Otelde lobide bütün arkadaşlar. Hemen minibüse biniyoruz  İshak Paşa Sarayı uzak değil.  Doğubeyazıt  çıkışında karşımızda hemen. 
        Dağlar arasında  tepeden ovaya meydan okuyan  kendi küçük  adı büyük bir saray.  Kartal yuvasını andırıyor. 18. Yüzyılda yapılmış, Osmanlı mimarisinin güzel örneklerinden. Bakımı da yapılmış, korunaklı bir şekle getirilmiş konuklarını bekliyor yalnızlığın ortasında. Dünyanın ilk kalorifer tesisatı döşenen sarayı olması dikkatimizi çekiyor. Haremi, selamlığı, odaları, hamamı, mutfağı özellikle de tuvaleti dikkatle geziyoruz. Kuzey cephedeki engin ovaya bakan odanın cumbasını taşıyan ahşap ayaklar insan, aslan ve kartal şekliyle yapılmış. Aynı  döşemeden dört tane sıralı. İnsan İshak Paşa’nın, aslan gücün, kartal da yüceliğin ve egemenliğin sembolü olarak kullanılmış.

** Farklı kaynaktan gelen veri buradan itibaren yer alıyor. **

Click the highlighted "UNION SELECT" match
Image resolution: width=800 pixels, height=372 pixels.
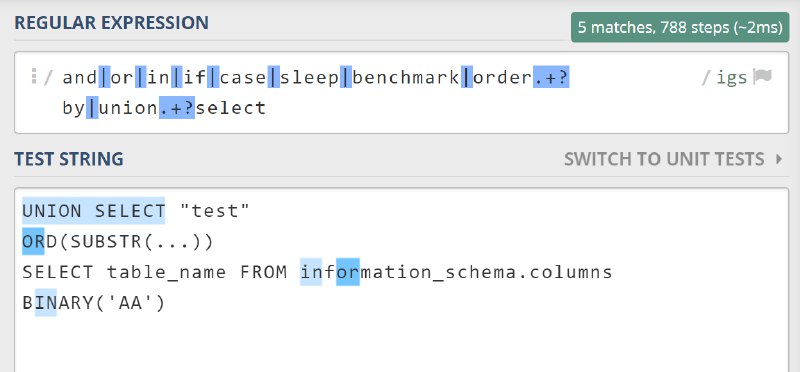93,211
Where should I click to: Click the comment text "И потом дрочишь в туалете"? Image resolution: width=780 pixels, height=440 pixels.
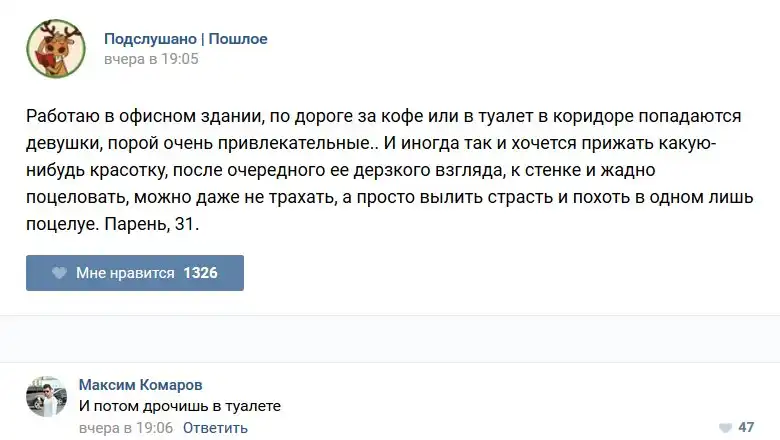[x=179, y=406]
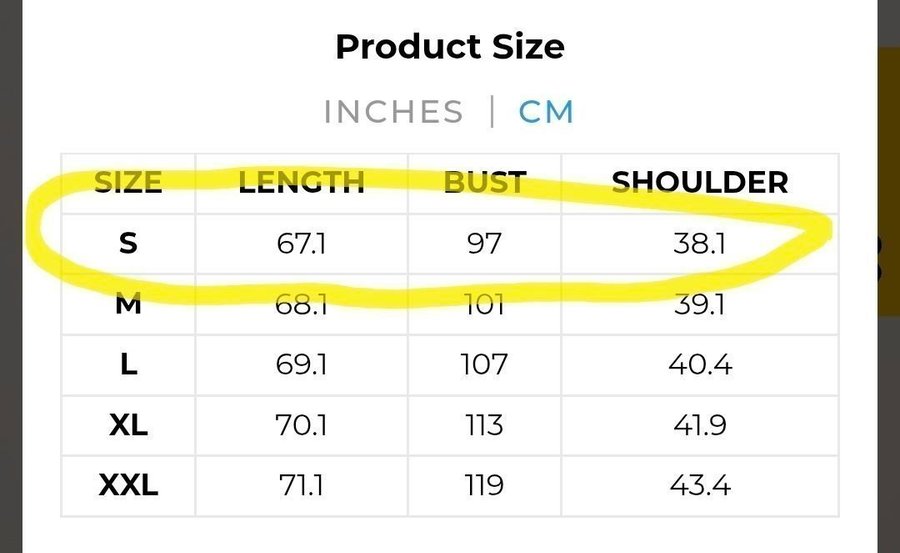Click the 107 bust value for L
Screen dimensions: 900x553
point(484,365)
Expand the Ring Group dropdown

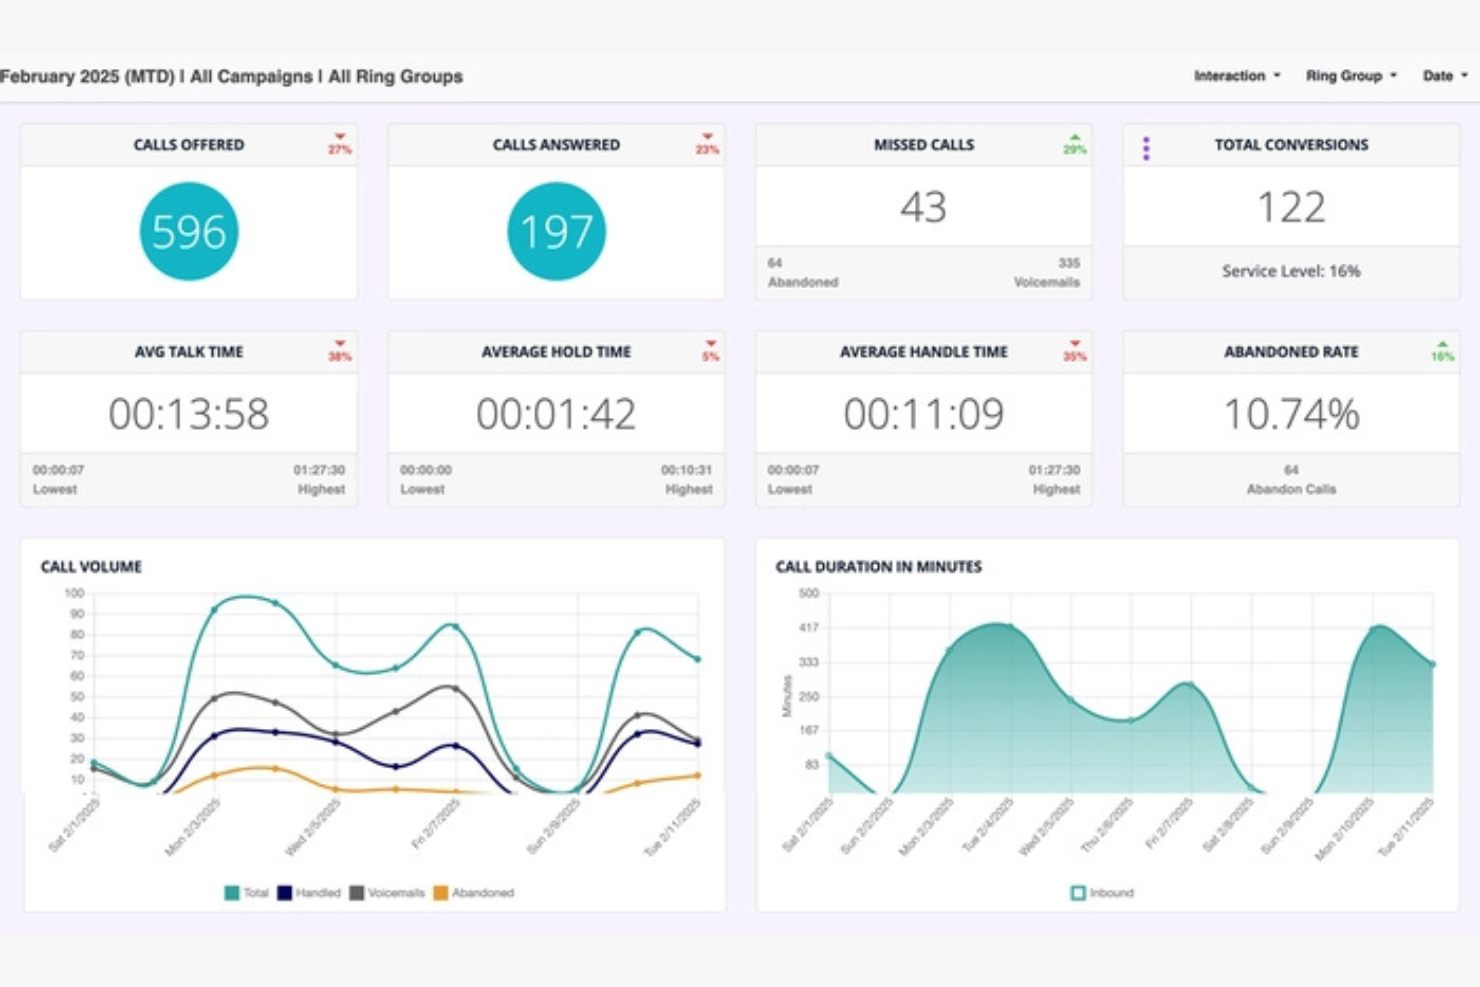click(1350, 76)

            Karşısına Ahmed-i Hani Türbesi yapılmış.  Ahmed-i Hanı 17. yüzyılda yaşamış Osmanlı Kürt edip, şair, tarihçi ve mutasavvıf. Yaşadığı yörede zamanşeyh olarak kabul edilmiş, halk arasında Hani Baba adıyla da anılmıştır. Ayrıca, molla (Molla Ahmed) olarak da tanınmaktadır. Hânî Aşiretinden olduğu ve Han köyünde doğduğu için Ahmed Hânî (Ahmed-i Hânî) olarak tanınmaktadır. Doğubeyazıt medreselerinde müderrislik ve İshak Paşa Sarayında kâtiplik yapmıştır. Dört dil (Arapça,Farsça, Kürtçe ve Türkçe) bilen Hani, eserlerini, dönemin tercih edilen edebiyat dili olan Farsça yerine Kürtçe yazmıştır. Bu dört dilin de bilinmesi gerektiğini söyler.En bilinen eseri, 17. yüzyılda Kürtçe'nin Kurmanci lehçesiyle yazdığı "Mem ü Zin"dir. Türbeyi 1990’daDoğubeyazıt Belediyesi yaptırmış.

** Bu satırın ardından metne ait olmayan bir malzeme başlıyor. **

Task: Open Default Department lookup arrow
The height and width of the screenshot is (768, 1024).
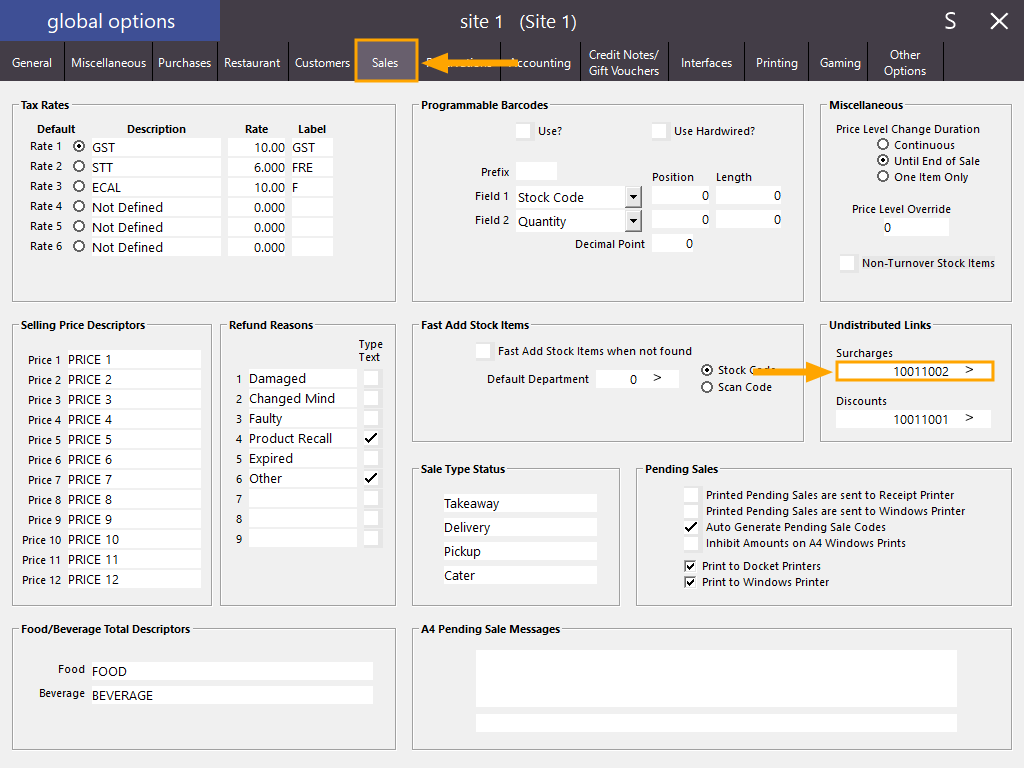Action: pos(657,378)
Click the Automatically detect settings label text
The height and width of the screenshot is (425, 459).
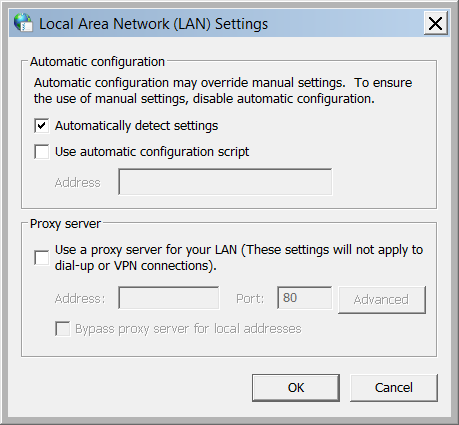[136, 126]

       Türbeden çıkıyoruz. Nuh’un gemisini ve Meteor çukurunu göreceğiz.  Doğuya doğru yola devam ediyoruz. Yaylalardan geçiliyor. Dağlar boyunca ekili yoncalar var. Mor çiçekleri ile ovayı renklendiriyor. Toprak yolda 2320 metreye kadar yükseliyoruz. Yol geçit vermiyor, tamirat var. Geri dönüyoruz.
        Doğubeyazıt’ın içinde gezelim. Pasajları dolaşıyoruz adım adım. Sonra bir kafeterya buluyor, Ağrı Dağı seyri ile ayranlarımızı içiyoruz.

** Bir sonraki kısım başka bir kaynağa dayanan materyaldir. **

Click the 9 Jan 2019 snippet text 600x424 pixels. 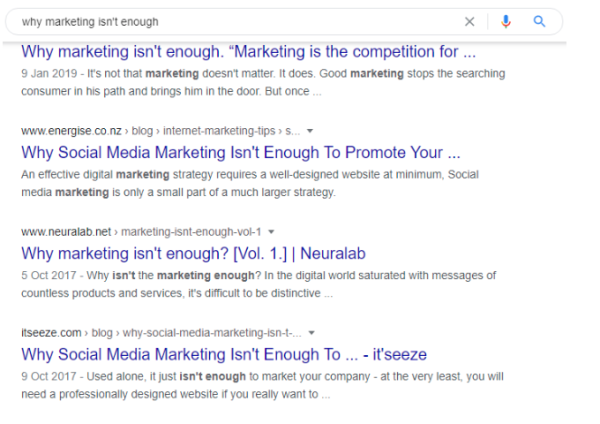coord(263,82)
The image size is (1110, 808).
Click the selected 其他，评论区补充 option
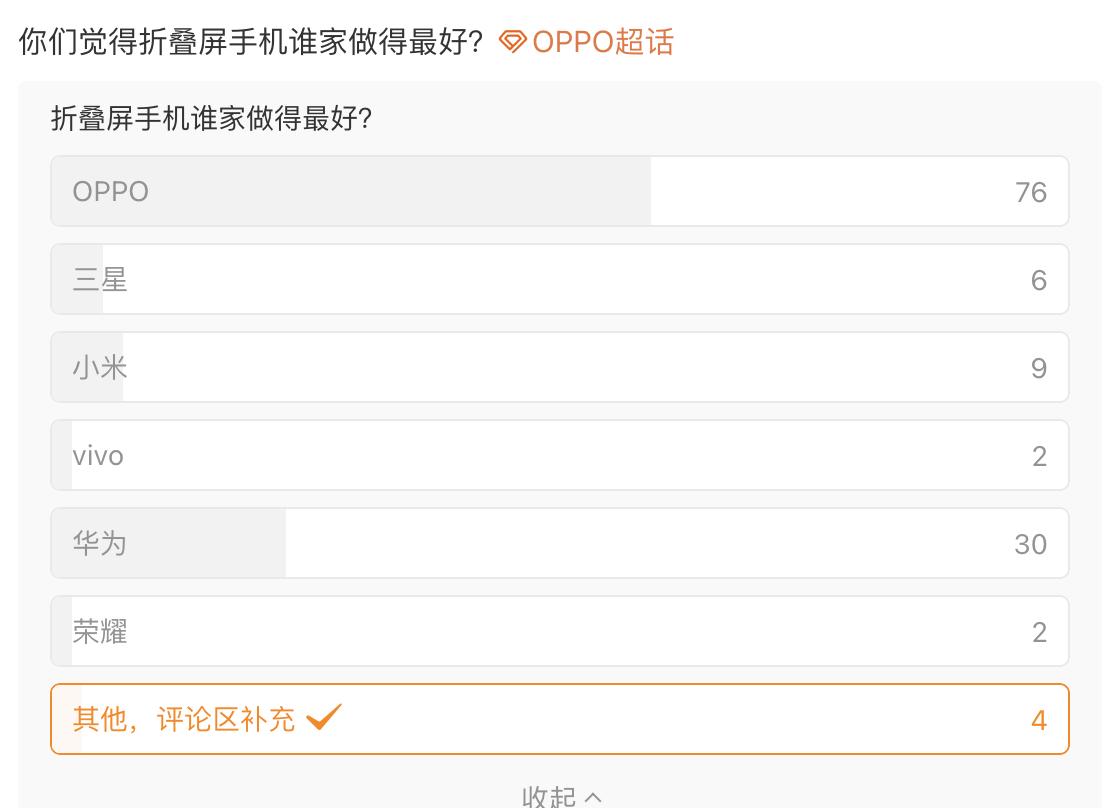[x=559, y=719]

           Akşam sokak kahveleri çayı da keyifli. Kahveler sokaklara taşmış.
          Otelimizdeyiz. Sabah saat beşte kalkıp Van Hava alanına gideceğiz.

11 Temmuz 2014
ANILARIMIZDA
          Erken kalkmanın getirdiği mahmurlukla yollardayız. Tendürek Dağı’nın püskürtüleri ova boyunca sürerken köylere daha yakınız artık. Geride kalanları özleyeceğiz. Eşyalarımızı topladık mı, kalan giden var mı? Unutulan bir eşya yok ama anılarımız kaldı.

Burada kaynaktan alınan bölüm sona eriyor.